Instructions to follow:
Exactly transcribe the span of lines from the one containing "Where should I" through the final line of the entries, inclusive, and nothing outside it. Exclude the pictures.

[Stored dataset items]
----

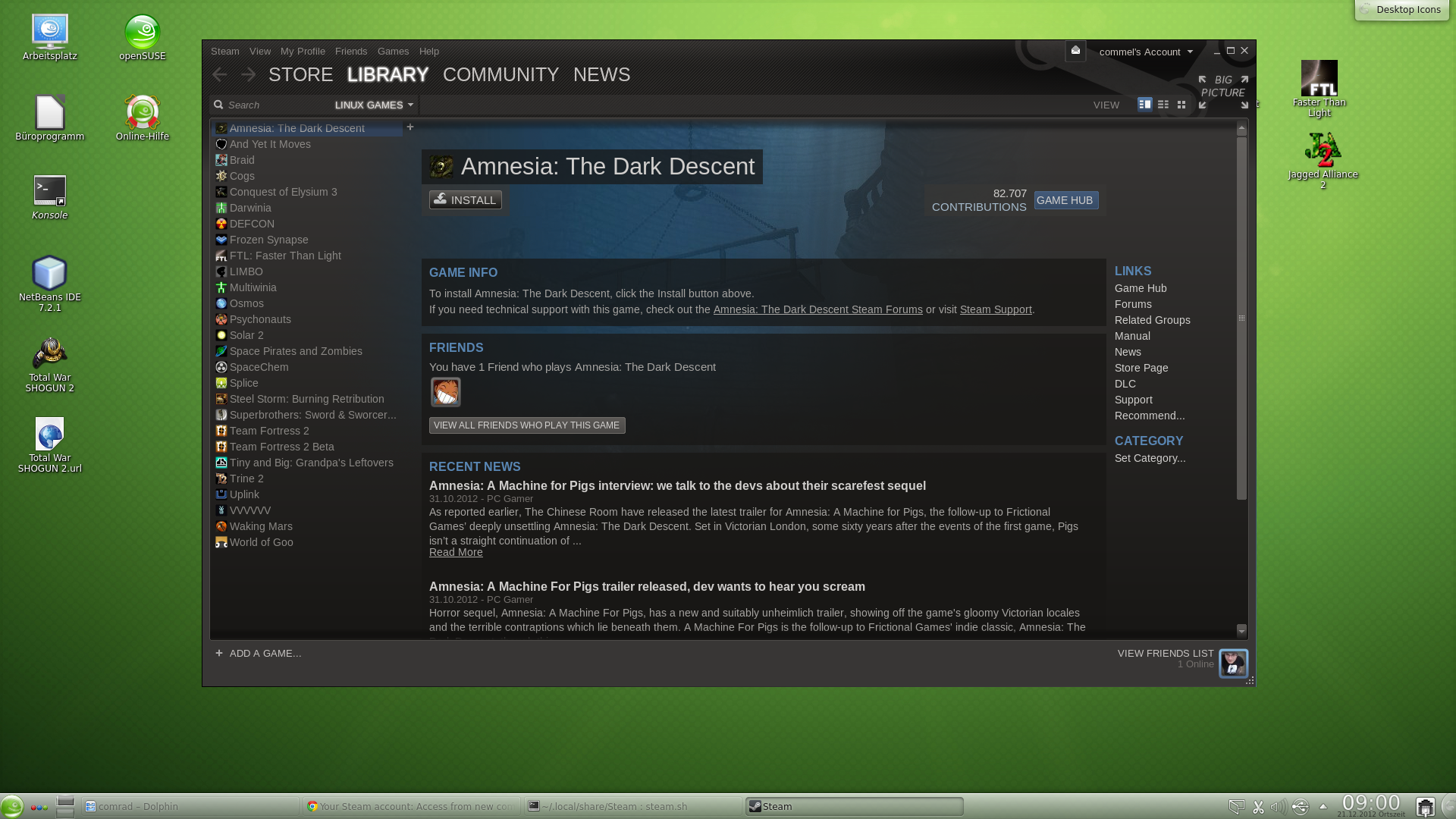Open the Steam Support link
This screenshot has height=819, width=1456.
point(995,309)
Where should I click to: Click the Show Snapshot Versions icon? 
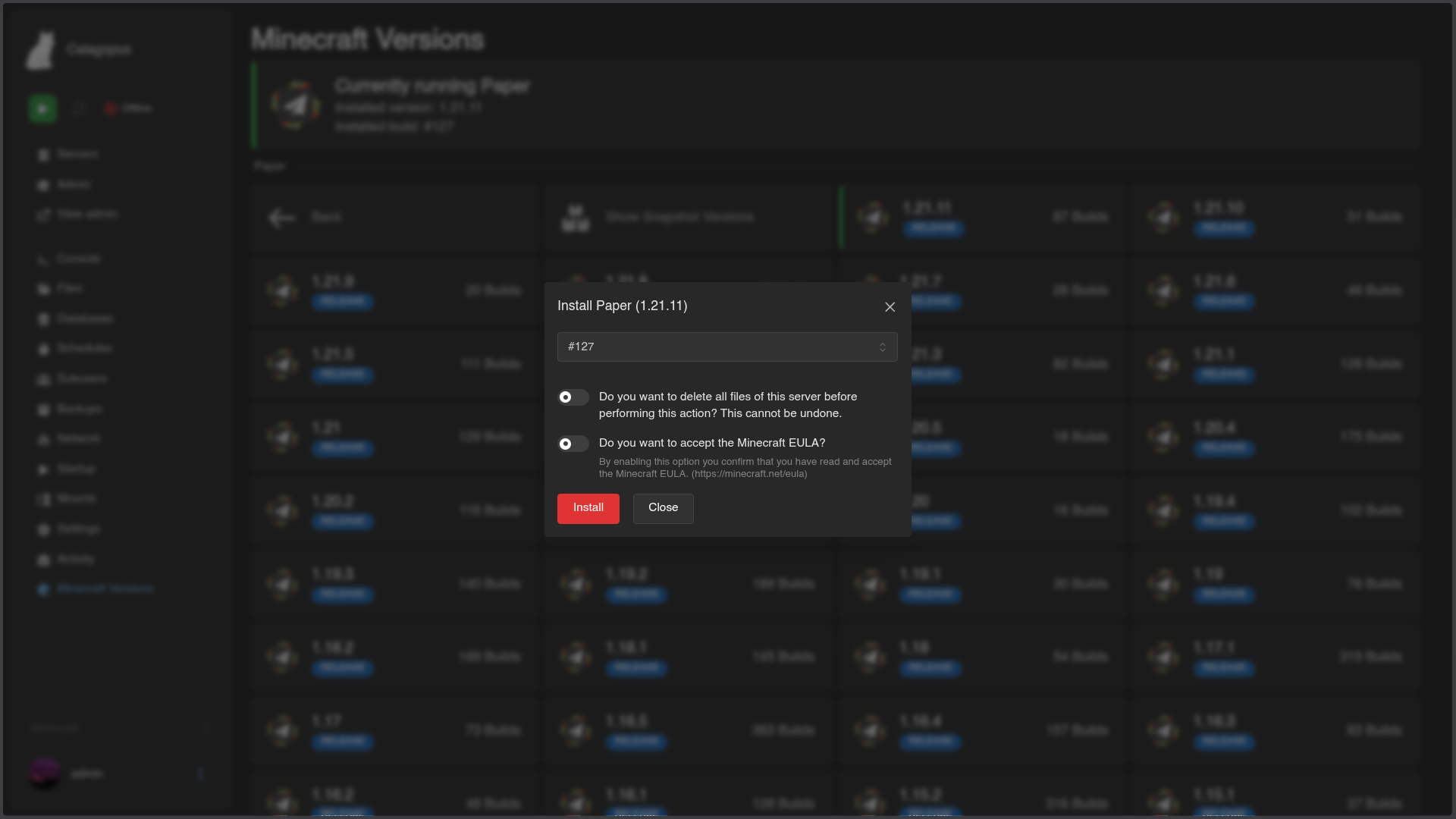click(x=575, y=218)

----

Response to the task:
Where should I click to: Click the Show Snapshot Versions icon? 
click(x=575, y=218)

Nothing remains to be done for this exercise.